【実施例】
【0048】
以下、本発明の炭素繊維束の製造方法について、実施例に基づいてより具体的に説明するが、本発明はこれらの実施例に限定されるものではない。
【0049】
(実施例1)
まず、液状ビスフェノールA型エポキシ樹脂(ジャパンエポキシレジン(株)製、商品名:「JER828」)40質量部と、固状ビスフェノールA型エポキシ樹脂(ジャパンエポキシレジン(株)製、商品名:「JER1001」)40質量部と、プルロニック型界面活性剤((株)ADEKA製、商品名:「アデカプルロニックF−88」)20質量部とを混合し、サイジング剤を調製した。その後、このサイジング剤を水で希釈して固形分40質量%のサイジング剤の水分散液を調製した後、さらに希釈して固形分5.5質量%の水分散液とし、以降、これをサイジング剤液として用いた。
【0050】
サイジング剤付与前の炭素繊維束(三菱レイヨン(株)製、商品名:「パイロフィルTR 50S」、フィラメント数15000本、総繊度1000tex、繊維径7μm)30本を、各炭素繊維束間の距離が6mmとなるように並列状態に配置し、シート状にした。
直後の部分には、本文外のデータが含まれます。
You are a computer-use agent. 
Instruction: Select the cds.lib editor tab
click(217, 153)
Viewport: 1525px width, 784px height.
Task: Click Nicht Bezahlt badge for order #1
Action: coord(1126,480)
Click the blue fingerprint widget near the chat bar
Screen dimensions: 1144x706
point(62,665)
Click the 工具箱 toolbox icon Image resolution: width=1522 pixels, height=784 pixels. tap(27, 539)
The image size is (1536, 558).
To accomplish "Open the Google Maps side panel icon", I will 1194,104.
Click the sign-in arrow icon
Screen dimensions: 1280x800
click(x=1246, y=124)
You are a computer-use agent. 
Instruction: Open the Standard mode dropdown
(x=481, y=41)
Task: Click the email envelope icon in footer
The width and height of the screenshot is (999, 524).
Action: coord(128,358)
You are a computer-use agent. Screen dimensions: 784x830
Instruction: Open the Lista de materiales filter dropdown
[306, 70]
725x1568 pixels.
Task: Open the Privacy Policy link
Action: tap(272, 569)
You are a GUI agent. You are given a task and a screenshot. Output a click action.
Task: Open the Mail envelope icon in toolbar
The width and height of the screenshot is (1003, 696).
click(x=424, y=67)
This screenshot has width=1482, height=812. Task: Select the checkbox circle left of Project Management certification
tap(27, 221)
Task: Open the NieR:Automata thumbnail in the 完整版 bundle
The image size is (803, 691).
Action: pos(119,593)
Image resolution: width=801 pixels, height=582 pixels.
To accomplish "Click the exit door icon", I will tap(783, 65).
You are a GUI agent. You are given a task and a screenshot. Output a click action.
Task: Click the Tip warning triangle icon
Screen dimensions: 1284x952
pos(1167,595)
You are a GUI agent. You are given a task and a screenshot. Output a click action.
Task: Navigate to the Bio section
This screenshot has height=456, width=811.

上記のサイジング剤液を
図1に示す浸漬槽3内に投入した後、このサイジング剤液にシート状の炭素繊維束1を浸漬し、速度10m/分、炭素繊維束への付与張力を2.5cN/texの条件で、サイジング剤液を炭素繊維束に含浸させた。
【0051】
浸漬槽3内のサイジング剤液に浸漬され、2本の浸漬ローラー2を経て、サイジング剤液含浸炭素繊維束をガイドローラー5により引き上げる糸道とした。炭素繊維束がサイジング剤液の液面を出てから、ガイドローラー5に至るまでに走行する走行路の距離(以下、「引き上げ距離」と表記する場合もある)は、50cmとした。さらに、浸漬槽3内のサイジング剤液の液面から炭素繊維束が出る位置(炭素繊維束の走行路における液面から0cmの位置)に、加圧エアーが噴射されるように噴射ノズル4を配した。以下、噴射した加圧エアーが炭素繊維束に接触する位置、即ち加圧エアーと炭素繊維束の衝突部の位置を「除去操作実施位置」と表記することがある。加圧エアーの除去操作実施位置での流速は5.0m/秒とした。なお、噴射ノズル4と炭素繊維束との距離は5cmとした。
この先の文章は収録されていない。